Saudi to Reduce Oil Sector Spending, Goodman Says.

Saudi Arabia is expected to put less money into the oil industry than initially predicted in its goal to invest $1 trillion in strategic sectors by the end of the decade.

According to Goldman Sachs Group Inc., the Gulf kingdom will likely direct the majority of its funds, around 73% of total investments, into non-oil sectors by 2030, leaving only a quarter of the remaining funds for oil sectors, as the kingdom focuses on industries that enable its diversification including metals and minerals, transport and logistics, and digitalization.

Under Crown Prince Mohammed bin Salman’s economic transformation plan Vision 2030, Saudi Arabia has opened up its economy to new avenues, investing in new sectors and re-branding the country’s image.
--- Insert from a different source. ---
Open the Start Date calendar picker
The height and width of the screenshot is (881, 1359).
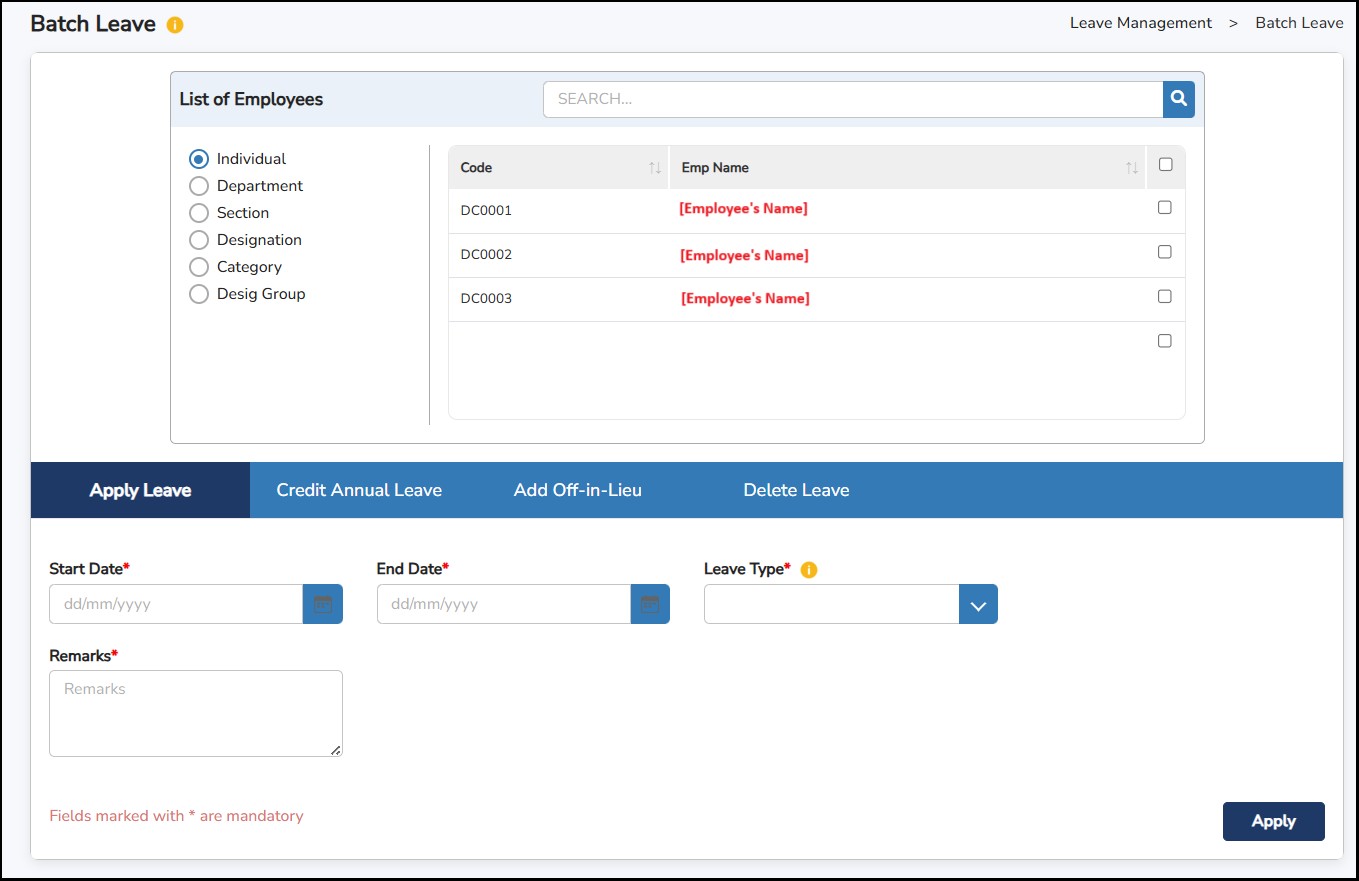322,603
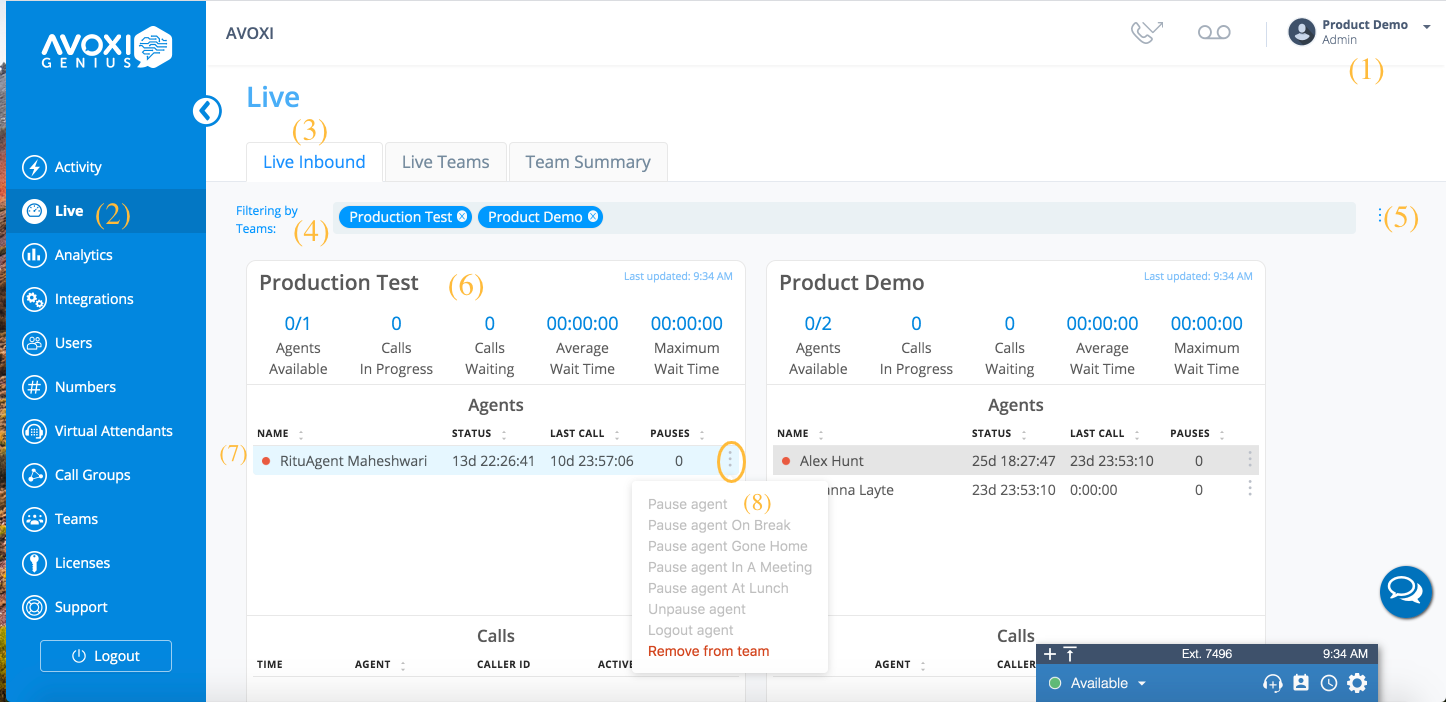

A big goal in the vision is to reduce reliance on crude sales.

Head of CEEMEA equity research at Goldman, Faiz AlAzmeh, wrote in a report, that Although capex in the oil sector is likely to shrink by $40 billion between now and 2028, natural gas continues to be “a key contributor to the country’s decarbonization, economic development, and diversification plans.

With Brent crude prices currently hovering around $80 a barrel and with Saudi oil production down to around 9 million barrels a day, the kingdom faces the rising threat of a widening budget deficit.

The government’s oil earnings have dropped around one-third from 2022 levels, when oil prices averaged nearly $100 a barrel.